1.2. Creating your ISC User and Organisation credentials

Now that you have your VPN correctly installed, configured, and enabled, we'll get you set up with a login to the ISC associated with your User and Organisation.

If you are the first person in your Organisation to register:

  1. Visit the Strong Compute Control Plane at https://cp.strongcompute.ai/, click on "Register", register with your email and choose a suitable password.
  2. Click on the menu at the top right of the page (labelled with your email and Organisation name) and click on "Organisations". On the "Your Organisations" page, click on the tile for your organisation. When you first register, your Organisation will be named "\<your email>'s Personal Organisation".
  3. From the "Organisation Settings" page you can update the name of your Organisation, view current members, and create invitations for other members to join. Note that Control Plane does not send emails to invitees. If you invite a member to join your Organisation, you will need to notify them that they have been invited and which email address their invitation is registered with.

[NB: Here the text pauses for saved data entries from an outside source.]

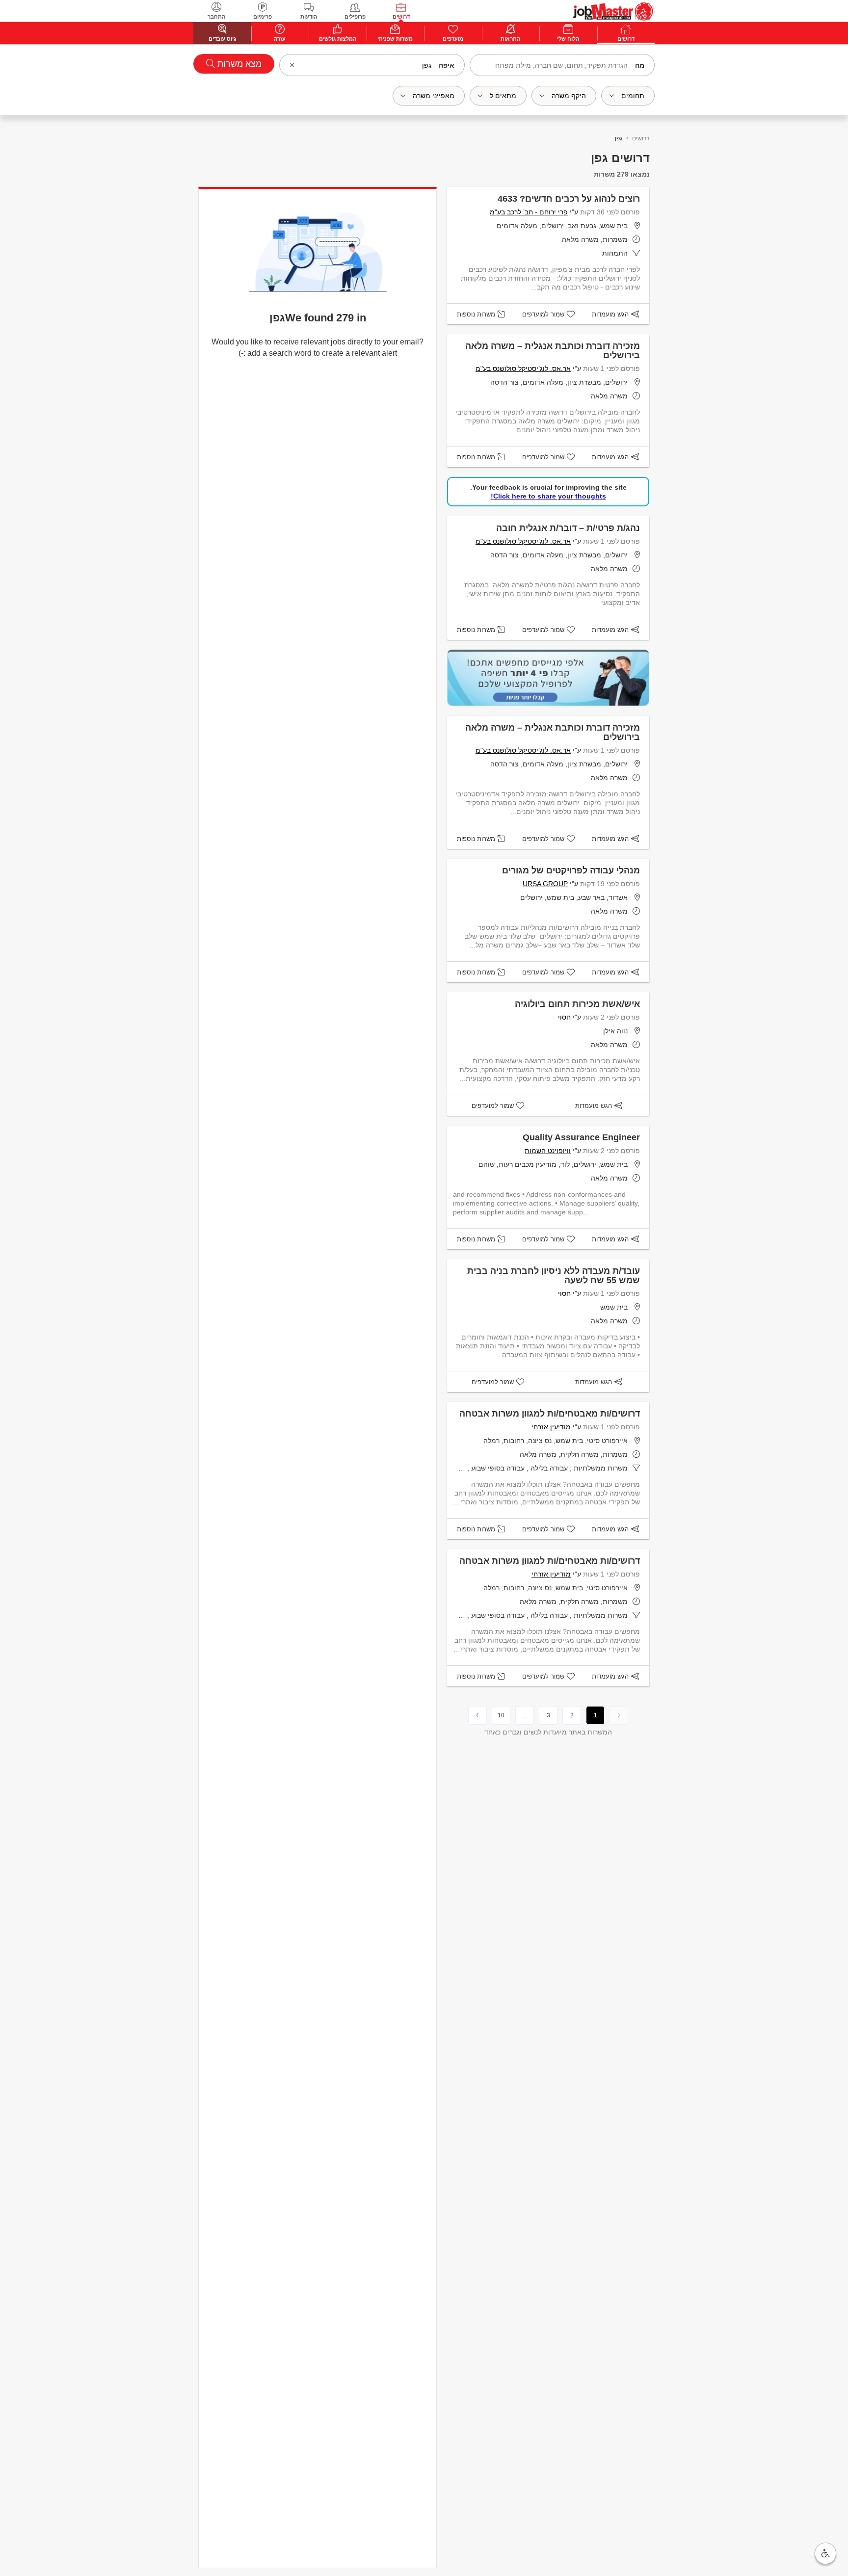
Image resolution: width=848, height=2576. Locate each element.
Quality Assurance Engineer (581, 1137)
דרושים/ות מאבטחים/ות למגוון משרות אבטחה (549, 1414)
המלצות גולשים (337, 39)
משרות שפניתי (395, 39)
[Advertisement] (804, 222)
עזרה (280, 39)
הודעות (308, 17)
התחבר (216, 17)
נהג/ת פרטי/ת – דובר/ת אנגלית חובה (568, 528)
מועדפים (453, 39)
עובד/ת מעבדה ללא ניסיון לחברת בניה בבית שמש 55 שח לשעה (553, 1275)
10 (501, 1715)
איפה (446, 65)
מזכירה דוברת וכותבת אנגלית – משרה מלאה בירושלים (552, 350)
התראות (510, 39)
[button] (825, 2553)
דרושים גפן (620, 157)
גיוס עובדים (222, 39)
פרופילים (355, 17)
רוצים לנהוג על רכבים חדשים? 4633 (569, 199)
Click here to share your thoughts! (548, 496)
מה (639, 65)
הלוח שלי (568, 39)
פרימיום (262, 17)
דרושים (401, 17)
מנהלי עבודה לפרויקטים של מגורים (571, 870)
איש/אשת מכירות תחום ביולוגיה (577, 1004)
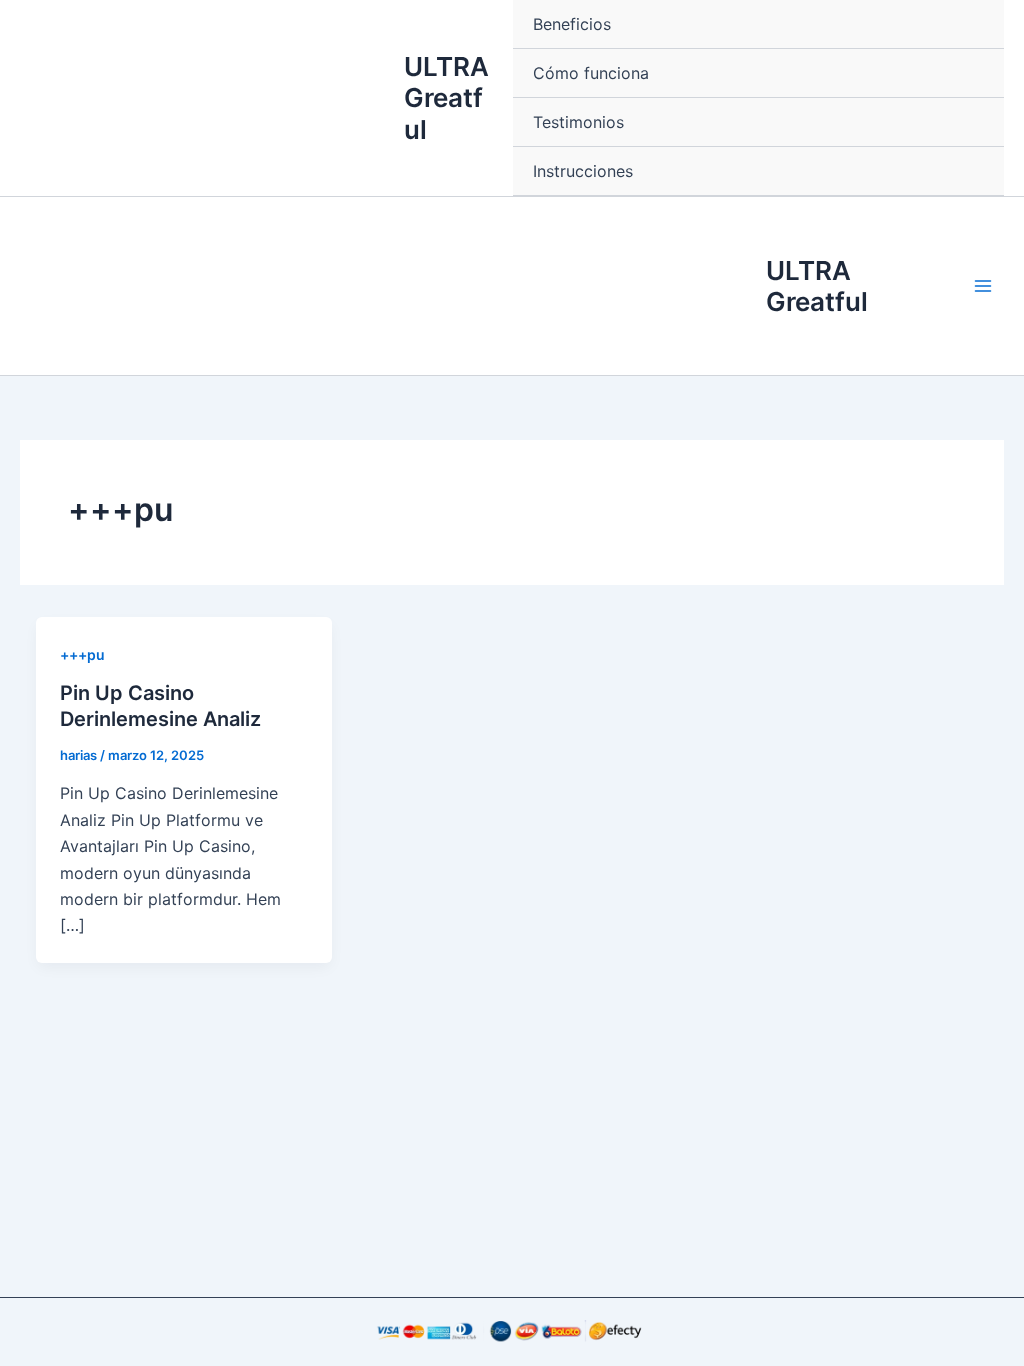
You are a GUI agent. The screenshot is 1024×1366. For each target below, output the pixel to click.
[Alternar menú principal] (983, 286)
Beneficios (572, 24)
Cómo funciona (591, 73)
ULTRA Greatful (446, 97)
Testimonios (578, 122)
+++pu (82, 654)
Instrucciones (583, 171)
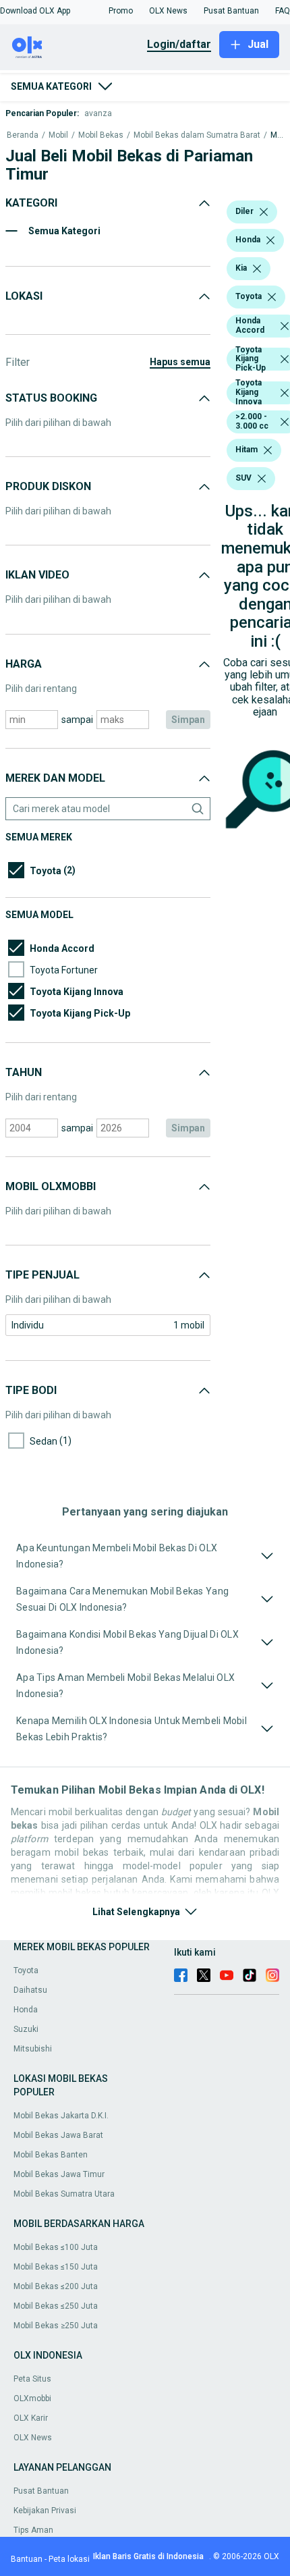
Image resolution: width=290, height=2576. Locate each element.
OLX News (32, 2437)
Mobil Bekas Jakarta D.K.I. (61, 2115)
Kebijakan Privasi (44, 2510)
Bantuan (26, 2559)
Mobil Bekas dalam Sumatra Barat (197, 135)
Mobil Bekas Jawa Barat (58, 2135)
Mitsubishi (32, 2049)
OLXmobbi (32, 2398)
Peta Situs (32, 2379)
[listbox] (263, 212)
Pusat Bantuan (41, 2491)
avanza (98, 113)
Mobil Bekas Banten (50, 2154)
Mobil (58, 135)
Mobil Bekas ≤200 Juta (55, 2286)
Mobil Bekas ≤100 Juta (55, 2247)
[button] (35, 10)
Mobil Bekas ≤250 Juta (55, 2306)
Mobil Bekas (100, 135)
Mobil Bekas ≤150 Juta (55, 2267)
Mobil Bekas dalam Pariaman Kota (276, 135)
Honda (25, 2009)
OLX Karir (30, 2418)
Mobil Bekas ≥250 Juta (55, 2325)
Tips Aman (33, 2530)
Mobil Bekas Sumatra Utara (64, 2194)
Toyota (25, 1970)
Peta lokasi (69, 2559)
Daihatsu (30, 1990)
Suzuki (25, 2029)
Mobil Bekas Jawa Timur (59, 2174)
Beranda (22, 135)
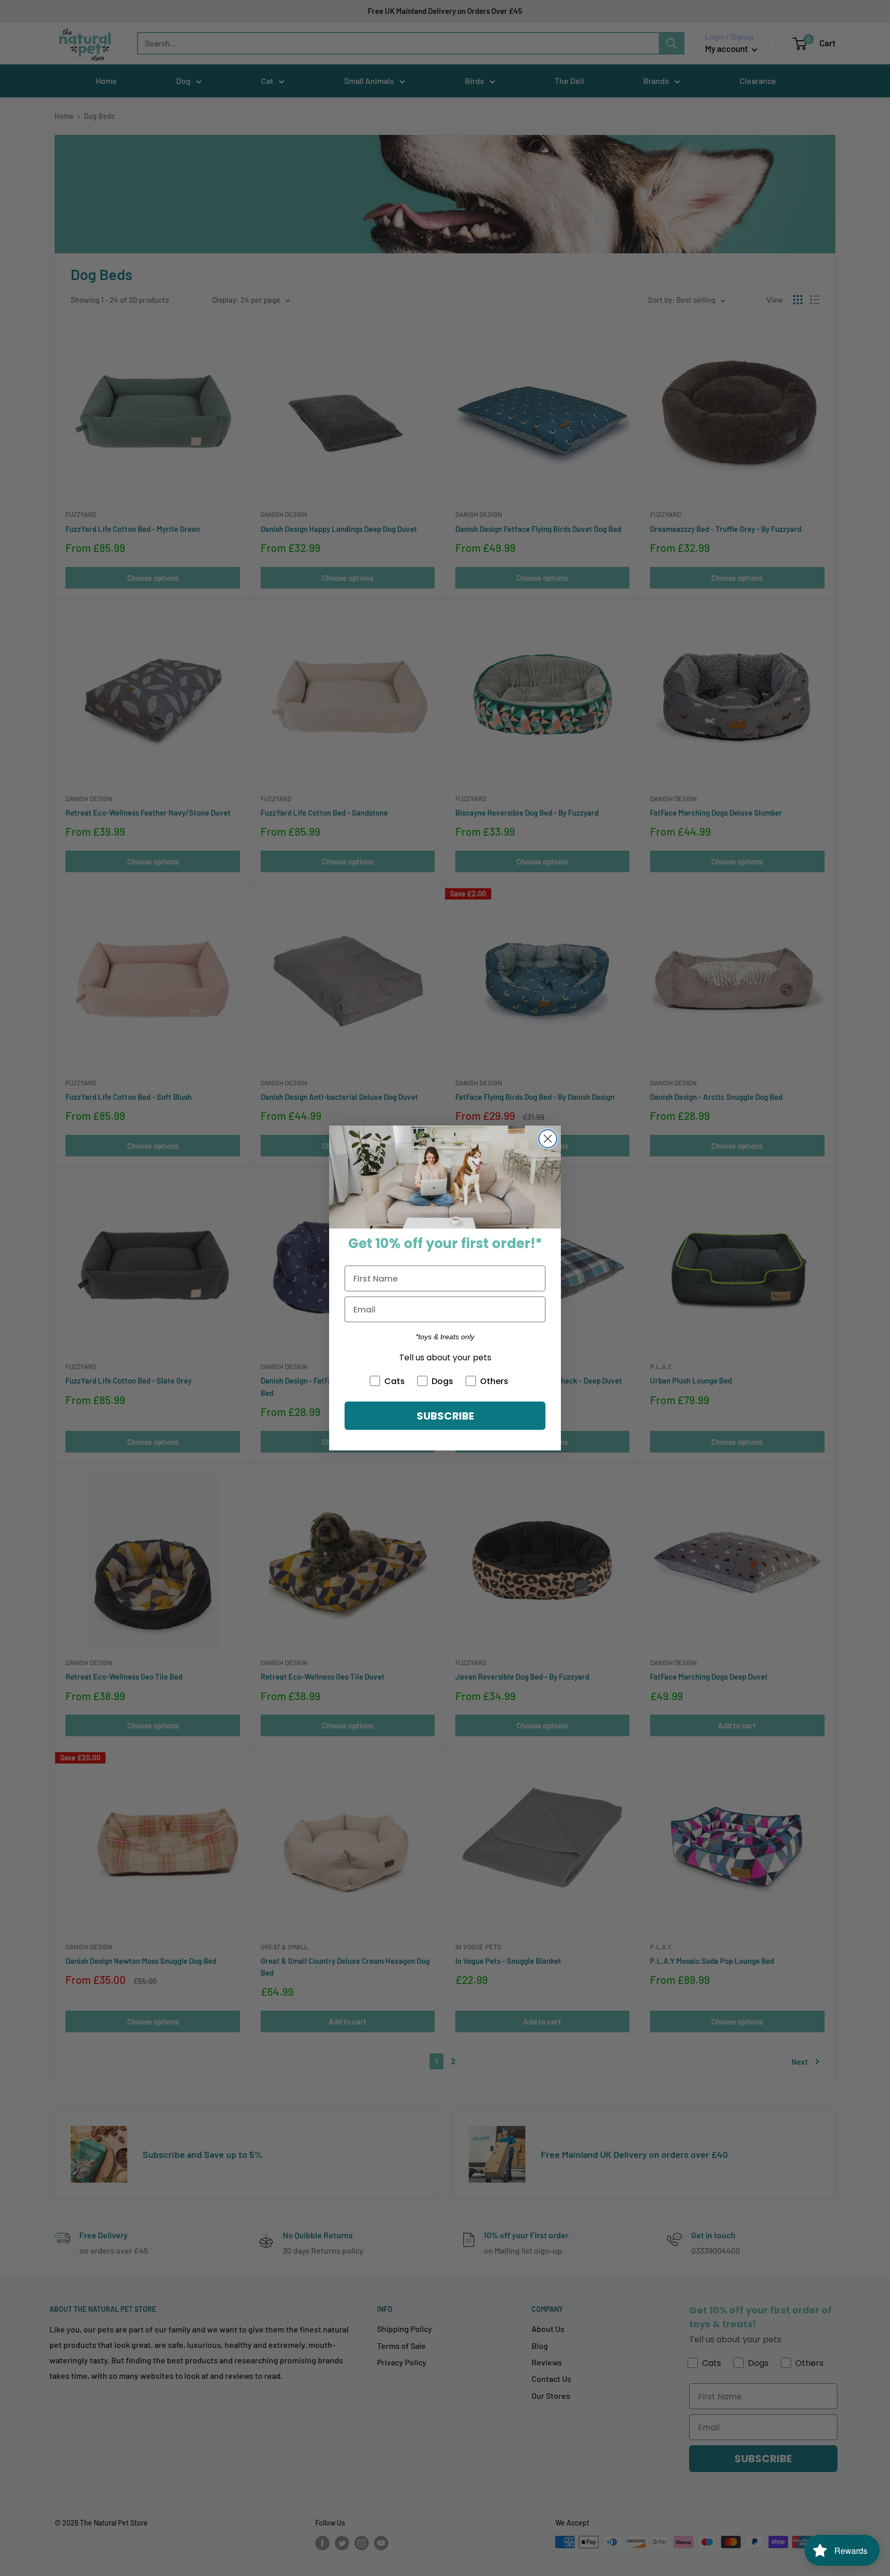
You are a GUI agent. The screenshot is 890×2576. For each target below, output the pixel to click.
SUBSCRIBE (445, 1416)
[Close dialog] (548, 1139)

If you are responding to an invitation to join an Organisation on Control Plane, continue from here:

  1. Visit the Strong Compute Control Plane at https://cp.strongcompute.ai/, click on "Register", register with your email and choose a suitable password.
  2. Click on the menu at the top right of the page (labelled with your email and Organisation name) and click on "Organisations".
  3. Your invitation will be visible on the Organisations page with options to Accept or Reject.

**Instructions for all users continue from here:***

  1. On Control Plane click on the menu at the top right of the page and click on "User Credentials".
  2. At the bottom of the page, click on "ADD SSH KEY".
  3. You will need a cryptographic key pair which you can generate by opening a terminal and running ssh-keygen. When prompted, provide a filename in which to save the key. You can also optionally enter a passphrase (or just press enter twice). This will generate two files containing your public and private keys. Your public key will be saved in the file ending in .pub.
  4. Open the file containing your public key. If you generated your keypair with the instruction above, the public key file should have a file extension of .pub. Copy the entire contents of this file and paste into the input field on Control Plane beneath "Public key contents", then click "SUBMIT NEW SSH PUBLIC KEY".
  5. Return to the Settings page on Control Plane and click on GENERATE under the heading Containers. Strong Compute User environments are accessed via Docker containers, and this will generate you a new base image. Once your container has been created, you will then see the button update to allow you to START your container.
  6. You will also see displayed a new ssh command which will include a specified port number and the login root@192.168.127.70 which you can use to access your User environment. You may need to extend this ssh command to specify the private key to use as follows. If you submitted your public key saved at ~/.ssh/id_rsa.pub then you should be able to ignore this requirement.
# If not submitted ~/.ssh/id_rsa.pub
ssh -p <port> root@192.168.127.70 -i <path/to/your/private_key>

# If submitted ~/.ssh/id_rsa.pub
ssh -p <port> root@192.168.127.70
  1. Note that your container must be started in order for you to connect to it via ssh, and a new port number will be assigned each time your container is stopped and started.
  2. Please ignore the Access Tokens section of the User Credentials page. This is deprecated and will be removed shortly.
  3. From the main page tabs, click on "Projects". All experiments launched on the ISC must be associated with one and only one ISC Project which is used for usage tracking and cost control. Click on "NEW PROJECT" and give your new ISC Project a name. You will also need the help of your Organisation Owner or Admins to ensure your Organisation has sufficient credits and that cost controls have been set to permit experiments to be launched under your new ISC Project.
  4. Open a terminal and enter the ssh command obtained above. Congratulations, you are all set to start running experiments on the ISC. Follow the next steps in this guide to configure and launch your first "hello world" experiment, and learn about necessary steps to make sure your experiment is "interruptible" (including what this means).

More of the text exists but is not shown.